During the fiscal years ended December 31, 2014 and 2015, and the subsequent period through April 21, 2017, the date of dismissal, there were no disagreements with Marcum on any matter of accounting principles or practices, financial statement disclosures, or auditing scope or procedures, which disagreement(s), if not resolved to the satisfaction of Marcum, would have caused it to make reference to the subject matter of the disagreement(s) in connection with its report, nor were there any reportable events as defined in Item 304(a)(1)(iv) of Regulation S-K.
The Registrant engaged Sadler, Gibb & Associates, LLC (“Sadler, Gibb”) as its new principal accountant effective as of April 21, 2017. During the fiscal years ended December 31, 2014 and 2015, and the subsequent interim period through April 21, 2017, neither the Registrant nor anyone on the Registrant’s behalf engaged Sadler, Gibb regarding either the application of accounting principles to a specified transaction, either completed or proposed, or the type of audit opinion that might be rendered on the Registrant’s financial statements, or any matter that was either the subject of a “disagreement” or a “reportable event,” both as such terms are defined in Item 304 of Regulation S-K.

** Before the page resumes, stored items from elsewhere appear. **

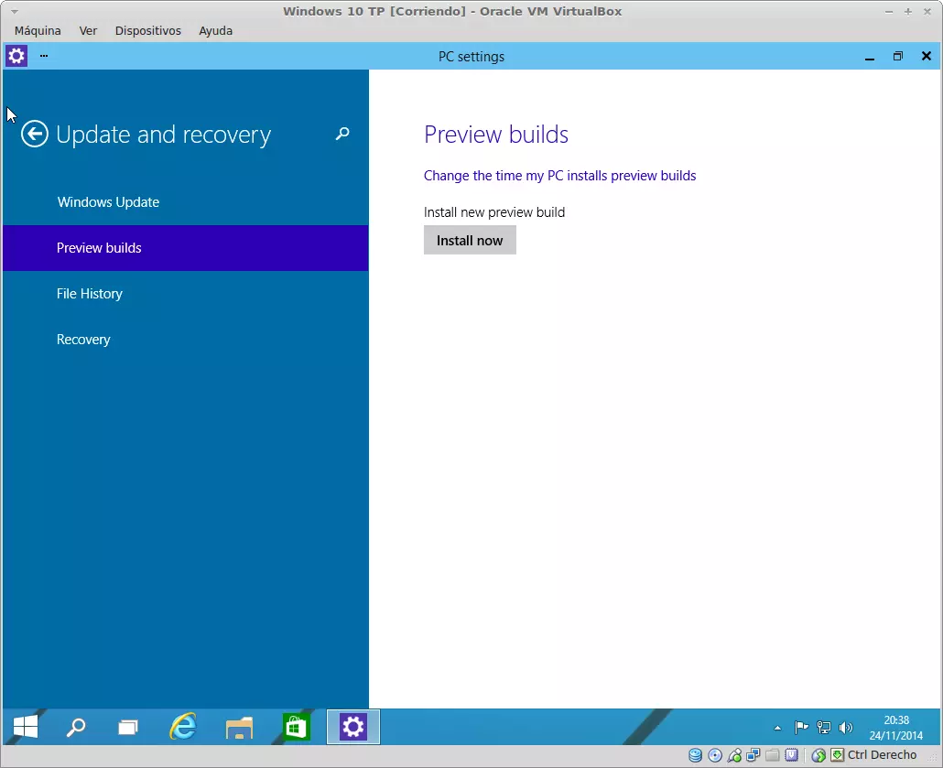Go to File History section
Viewport: 943px width, 768px height.
(89, 294)
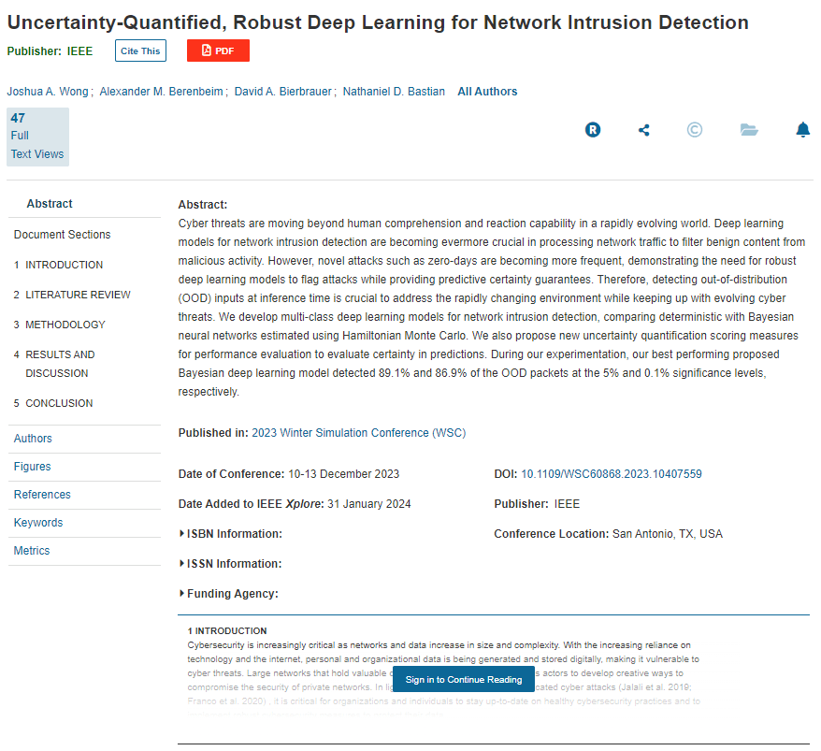Expand ISSN Information section
821x751 pixels.
(234, 564)
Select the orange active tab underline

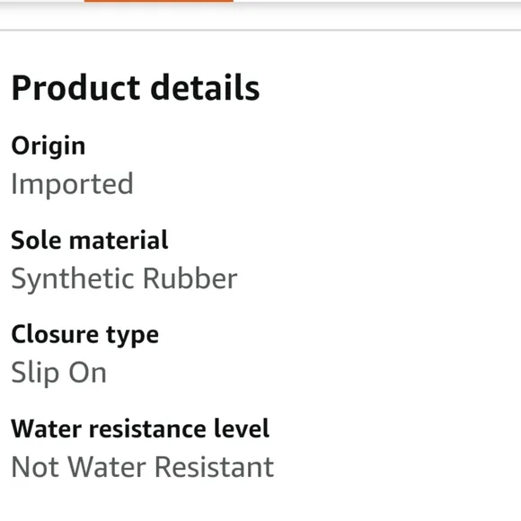tap(158, 1)
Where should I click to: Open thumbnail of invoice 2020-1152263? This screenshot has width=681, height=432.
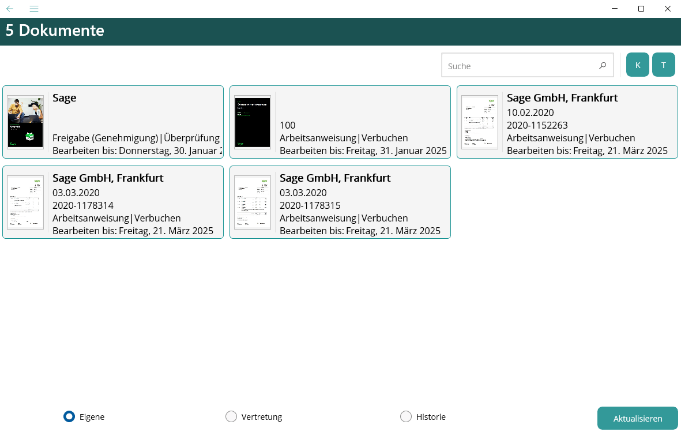click(480, 122)
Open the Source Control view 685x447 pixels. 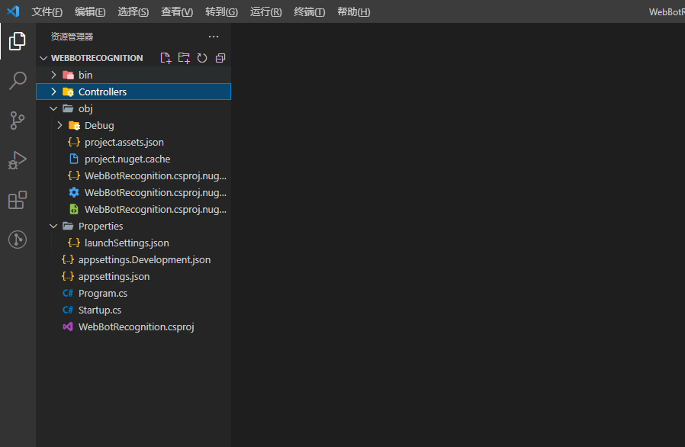(17, 121)
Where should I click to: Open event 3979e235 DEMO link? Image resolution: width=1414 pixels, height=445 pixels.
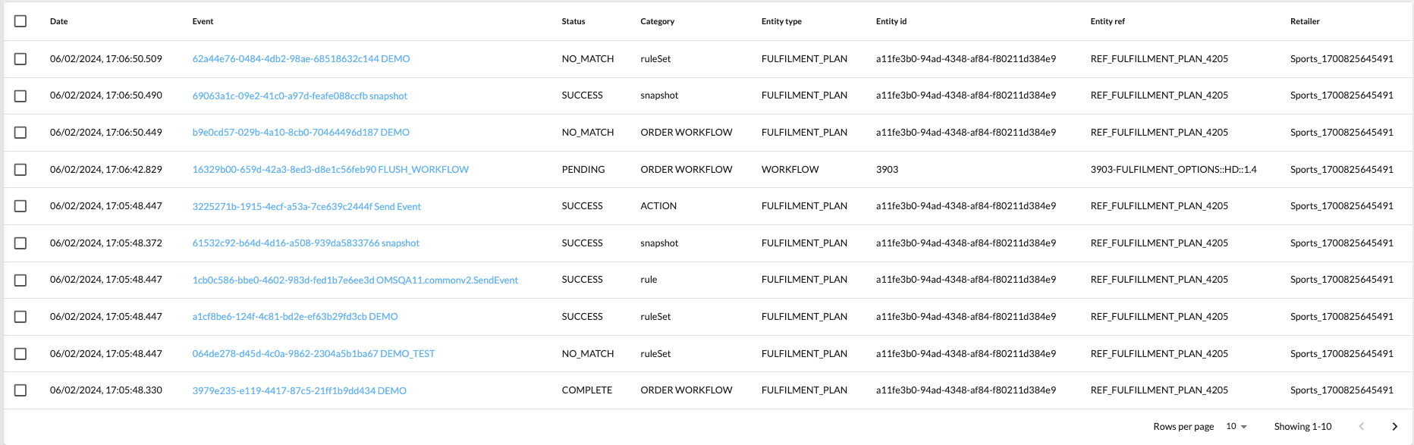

The decision to dismiss Marcum and to engage Sadler Gibb was recommended and approved both by the Registrant’s Audit Committee of the Board of Directors and by the Board of Directors.
The Registrant has made the contents of this Form 8-K available to Marcum and requested it to furnish a letter to the Securities and Exchange Commission as to whether Marcum agrees or disagrees with, or wishes to clarify the Registrant’s expression of its views. A copy of such letter is attached hereto as Exhibit 16.1.
SECTION 9 – FINANCIAL STATEMENTS AND EXHIBITS
Item 9.01 Financial Statements and Exhibits.
|Exhibit||Description of Exhibit|
|16.1*||Letter from Marcum dated April 27, 2017.|
* Filed herewith.
Pursuant to the requirements of the Securities Exchange Act of 1934, the registrant has duly caused this report to be signed on its behalf by the undersigned hereunto duly authorized.